>>

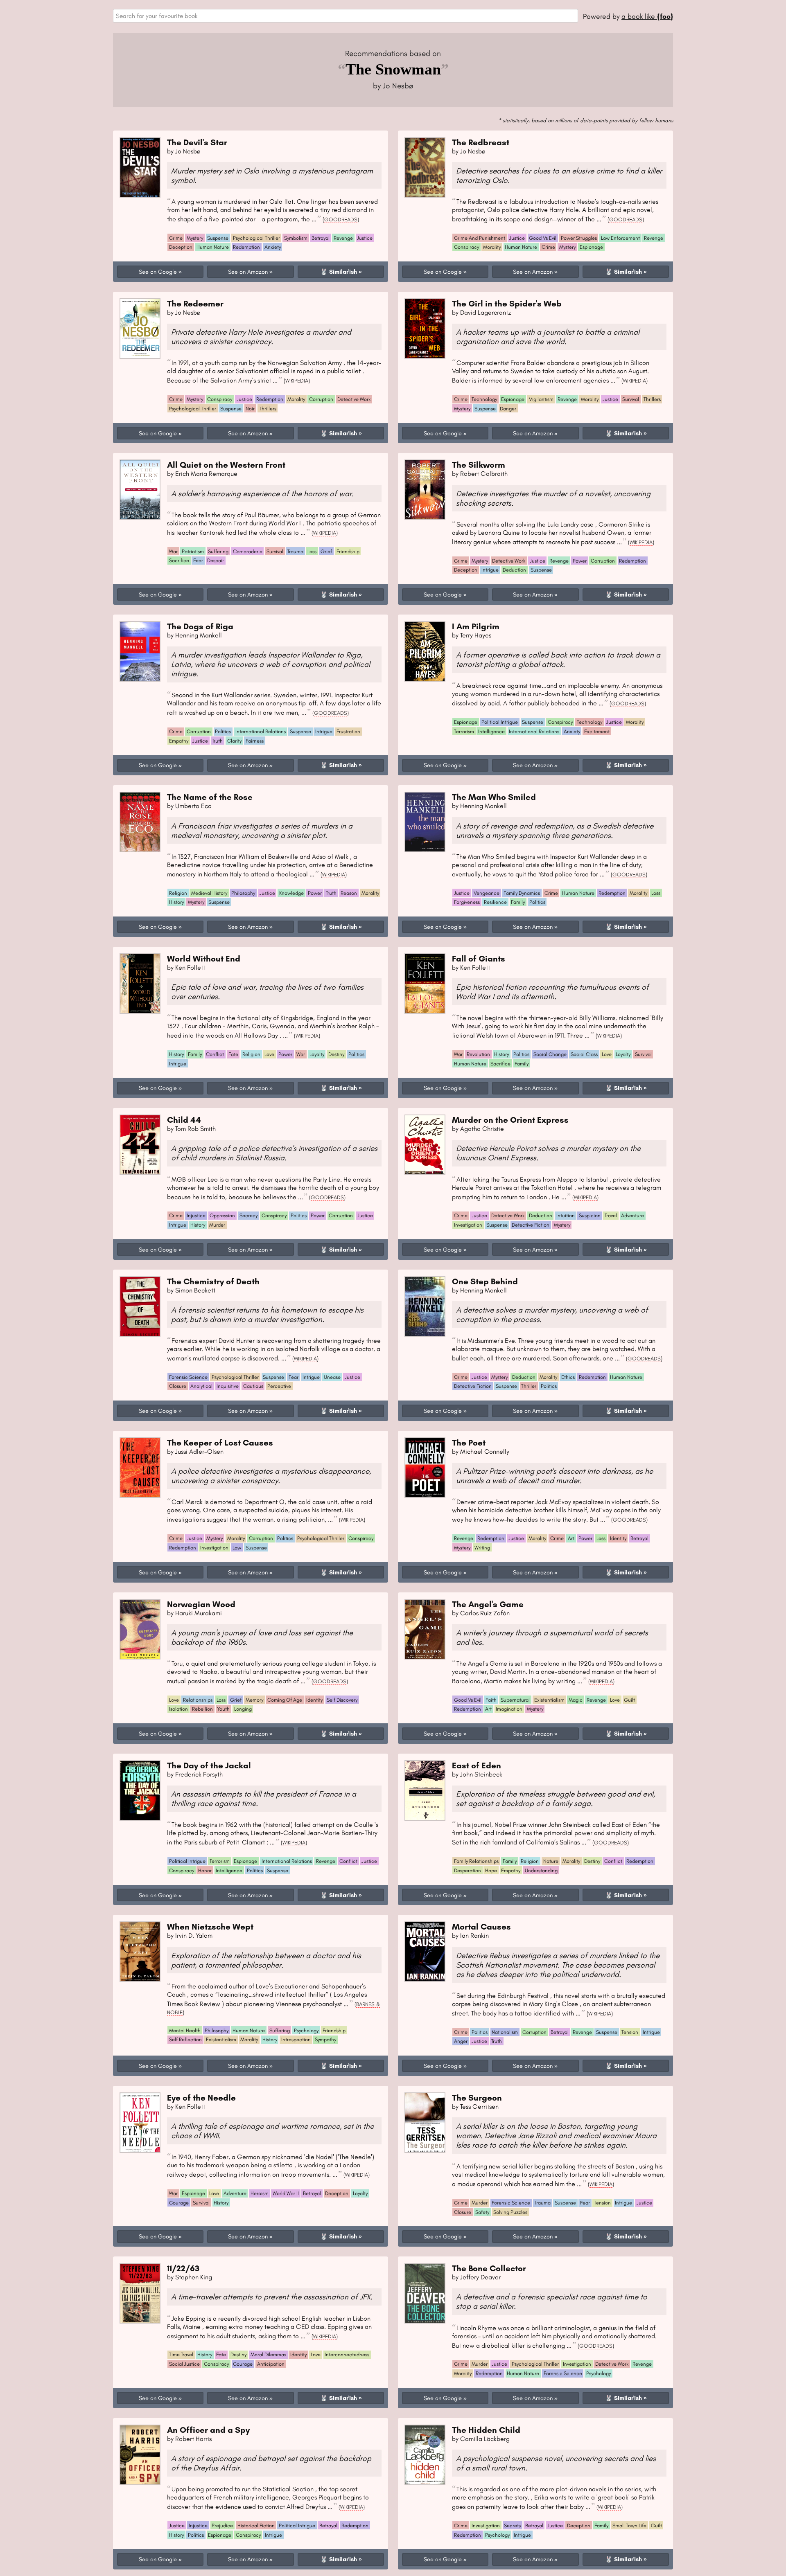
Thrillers (267, 408)
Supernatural (515, 1700)
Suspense (217, 238)
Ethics (568, 1377)
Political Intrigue (499, 722)
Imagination (509, 1709)
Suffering (218, 551)
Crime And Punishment (479, 238)
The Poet (469, 1442)
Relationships (197, 1700)
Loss (311, 551)
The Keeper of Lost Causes (220, 1442)
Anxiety (272, 247)
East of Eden (476, 1765)
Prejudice (222, 2525)
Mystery (195, 238)
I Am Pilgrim (475, 626)
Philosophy (243, 893)
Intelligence (491, 731)
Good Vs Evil (542, 238)
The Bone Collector (489, 2268)
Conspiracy (466, 247)
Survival (630, 399)
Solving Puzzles (510, 2212)
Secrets (512, 2525)
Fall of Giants (478, 958)
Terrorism (464, 731)
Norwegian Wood (201, 1604)
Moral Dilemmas (268, 2354)
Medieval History (209, 893)
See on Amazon (248, 271)
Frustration (348, 731)
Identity (618, 1538)
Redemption (246, 247)
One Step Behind (485, 1281)
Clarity (234, 741)
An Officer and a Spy (208, 2430)
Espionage (591, 247)
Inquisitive (228, 1386)
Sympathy (325, 2039)
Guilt (629, 1700)
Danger (508, 408)
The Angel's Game (488, 1604)
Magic (576, 1700)
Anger (461, 2041)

<<

> _REQUIRED WORK_
Beginning at the line with "See on Amazon (248, 271)" and ending at the last line of the entries, print every line exactly.

> _ANSWER TO THIS TASK_
See on Amazon (248, 271)
Frustration (348, 731)
Identity (618, 1538)
Redemption (246, 247)
One Step Behind (485, 1281)
Clarity (234, 741)
An Officer and a Spy (208, 2430)
Espionage (591, 247)
Inquisitive (228, 1386)
Sympathy (325, 2039)
Guilt (629, 1700)
Danger (508, 408)
The Angel's Game (488, 1604)
Magic (576, 1700)
Anger (461, 2041)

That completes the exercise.